Researchers say the drought, the worst ever recorded in the region, destroyed agriculture in the breadbasket region of northern Syria, driving dispossessed farmers to cities, where poverty, government mismanagement and other factors created unrest that exploded in spring 2011. The conflict has since evolved into a complex multinational war that has killed at least 200,000 people and displaced millions.

The study was published in the leading journal Proceedings of the National Academy of Sciences.

"We're not saying the drought caused the war," said Richard Seager, a climate scientist at Columbia University's Lamont-Doherty Earth Observatory who coauthored the study. "We're saying that added to all the other stressors, it helped kick things over the threshold into open conflict. And a drought of that severity was made much more likely by the ongoing human-driven drying of that region."

A growing body of research suggests that extreme weather, including high temperatures and droughts, increases the chances of violence, from individual attacks to full-scale wars. Some researchers project that manmade global warming will heighten future conflicts, or argue that it may already be doing so. And recent journalistic accounts and other reports have linked warfare in Syria, Iraq and elsewhere in part to environmental issues, especially lack of water. The new study, combining climate, social and economic data, is perhaps the first to look closely and quantitatively at these questions in relation to a current war.

The recent drought affected the so-called Fertile Crescent, spanning parts of Turkey and much of Syria and Iraq, where agriculture and animal herding are believed to have started some 12,000 years ago. The region has always seen natural weather swings. But using existing studies and their own research, the authors showed that since 1900, the area has undergone warming of 1 to 1.2 degrees Centigrade (about 2 degrees Fahrenheit), and about a 10 percent reduction in wet-season precipitation. They showed that the trend matches neatly with models of human-influenced global warming, and thus cannot be attributed to natural variability.

### WRITTEN REQUEST
Copy out the stretch of the drought and Syria text from "A growing body" through "a current war.". The listing that comes next has no role here.

### DATA SHOWN
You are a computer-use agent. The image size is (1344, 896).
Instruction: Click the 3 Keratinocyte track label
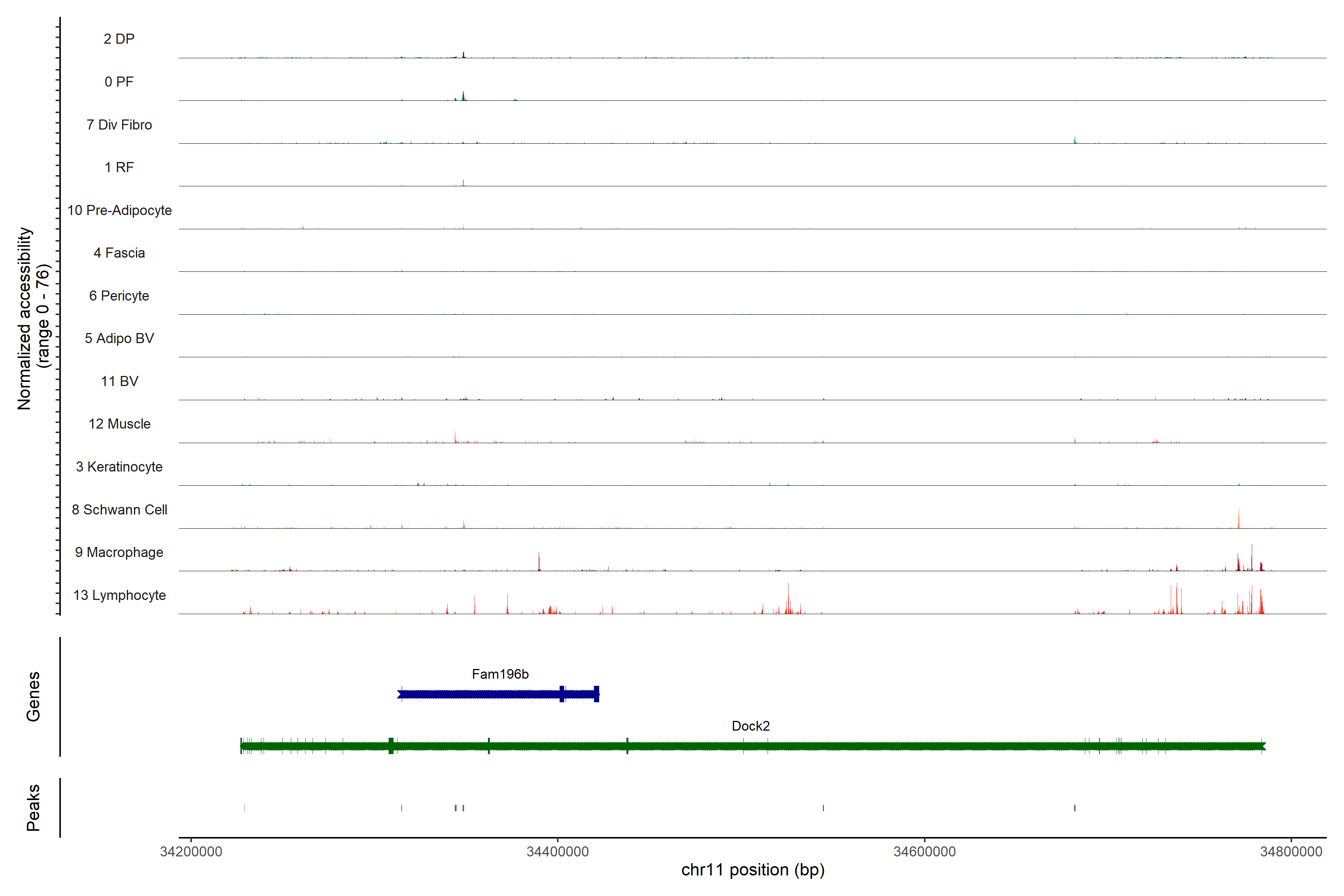119,467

### EXERCISE OUTPUT
A growing body of research suggests that extreme weather, including high temperatures and droughts, increases the chances of violence, from individual attacks to full-scale wars. Some researchers project that manmade global warming will heighten future conflicts, or argue that it may already be doing so. And recent journalistic accounts and other reports have linked warfare in Syria, Iraq and elsewhere in part to environmental issues, especially lack of water. The new study, combining climate, social and economic data, is perhaps the first to look closely and quantitatively at these questions in relation to a current war.